Ibrahim Ozkan Akinci, Nahit Çakar, Gökhan Mehmet Mutlu, Simru Tugrul, Perihan Ergin Ozcan, Musa Gitmez, Figen Esen Lutfi Telci


Crit Care. 2003;7(3) 

In This Article


The study protocol was approved by the Institutional Ethics Committee of Istanbul University Hospital. Written informed consent was obtained from each patient or the patient's next of kin. We consecutively enrolled 17 patients with ARDS admitted to the multidisciplinary intensive care unit at Istanbul University Hospital. The criteria for eligibility were a diagnosis of ARDS (based on a consensus report[10]), age older than 18 years and mean arterial pressure (MAP) greater than 60 mmHg with no haemodynamic support. All patients were enrolled within the first 24 hours following the diagnosis of ARDS. Patients with known cardiac dysfunction or pre-existing liver disease were not included in the trial.

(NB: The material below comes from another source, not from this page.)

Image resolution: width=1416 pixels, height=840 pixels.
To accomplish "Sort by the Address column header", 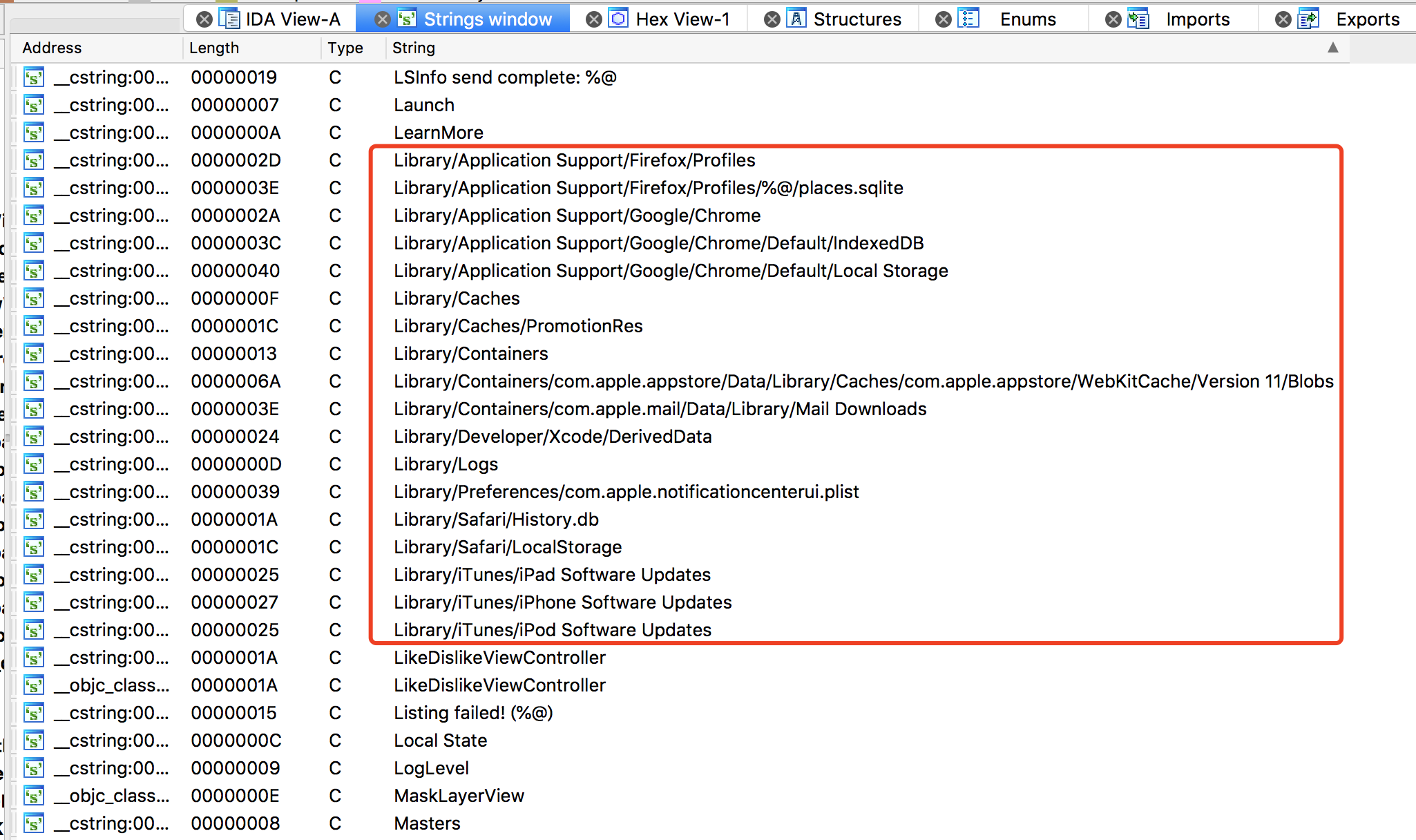I will (x=52, y=48).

All patients were ventilated using a Servo 300 Siemens ventilator (Siemens Elema, Uppsala, Sweden) using the pressure-regulated volume control mode with a tidal volume of 8-10 ml/kg (based on ideal body weight), frequency of 12 breaths/min, fraction of inspired oxygen of 1.0, and inspiratory:expiratory ratio of 1:2. Patients were sedated with midazolam (Dormicum; Hoffmann LaRoche, Basel, Switzerland) at 4 mg/hour and paralyzed with 0.1 mg/kg vecuronium (Norcuron; Organon, Oss, The Netherlands) infusion during the study. In addition to employing a radial arterial catheter for blood pressure measurement, a pulmonary artery catheter (Abbot labs, North Chicago, IL, USA) was placed in all patients for haemodynamic monitoring. No patients received any therapeutic intervention to improve haemodynamics (i.e. fluid resuscitation or catecholamine infusion) throughout the study.

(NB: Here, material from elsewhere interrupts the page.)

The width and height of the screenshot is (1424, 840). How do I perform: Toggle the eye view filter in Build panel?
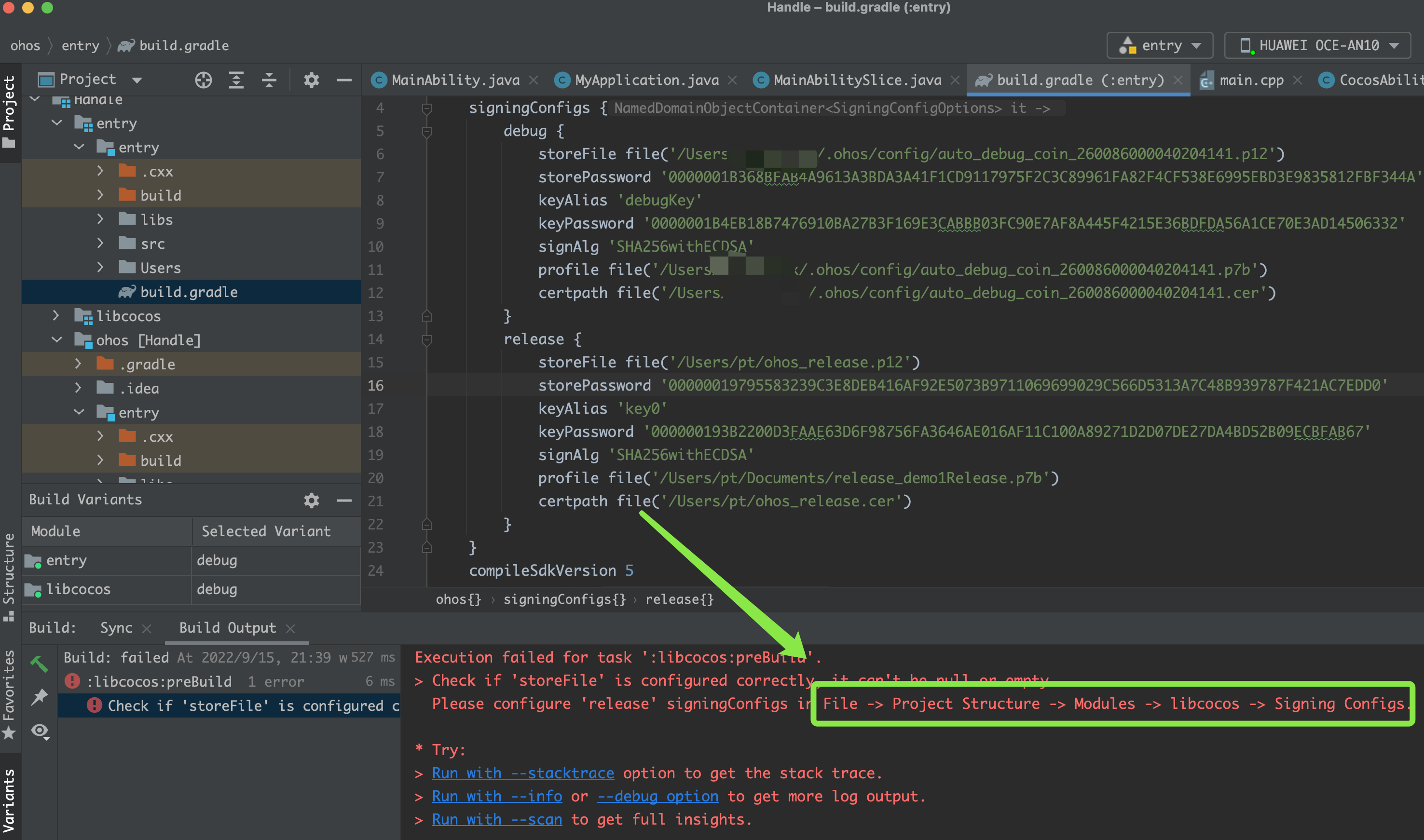pos(40,731)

Baseline PEEP (PEEPbaseline) was set at 5 cmH2O and titrated at 2 cmH2O increments until the partial arterial oxygen tension (PaO2) reached at least 300 mmHg, peak airway pressure was 45 cmH2O or greater, or MAP dropped by 20% or more from the baseline value. Criteria for overinflation of lung (and therefore for discontinuation of further titration of PEEP) were reduction in PaO2 of 10% or more and an increase in arterial carbon dioxide tension of 10% or more. Optimal PEEP (PEEPopt) was defined as the PEEP that achieved the best oxygenation, whereas maximum PEEP (PEEPmax) was the greatest level of PEEP achieved during titration in each patient.

A nasogastric catheter (TRIP Catheter; Tonometrics Division, Instrumentarium Corp., Helsinki, Finland) was inserted into the stomach to measure pHi. Correct placement of the TRIP catheter was confirmed by radiography. Enteral nutrition was withheld throughout the study, and all patients received ranitidine 50 mg intravenously. In order to allow for equilibration, pHi was measured 45 min after injection of 2.5 ml isotonic saline into the semipermeable balloon of the TRIP catheter. Partial pressure of carbon dioxide in saline solution and bicarbonate level in arterial blood were measured simultaneously using a blood gas analyzer (ABL-500; Radiometer, Copenhagen, Denmark) immediately after sampling[11] and were corrected for the equilibration time.[12] The pHi was calculated using the Henderson-Hassel-bach equation.

All measurements, including respiratory, haemodynamic parameters, arterial and mixed venous blood gas analyses, and gastric pHi, were taken at baseline and following ventilation for 45 min at each level of PEEP. Haemodynamic parameters were monitored continuously using an Horizon XL monitor (Mennen Medical Inc., New York, NY, USA). Cardiac output was measured in triplicate by thermodilution technique using 10 ml saline solution at room temperature. Cardiac index, shunt fraction, oxygen delivery (DO2) and oxygen consumption were calculated at baseline and at all PEEP levels.

Paired analysis of variance tests were used to analyze the differences between measurements. P < 0.05 was considered statistically significant. All values are presented as mean ± standard deviation.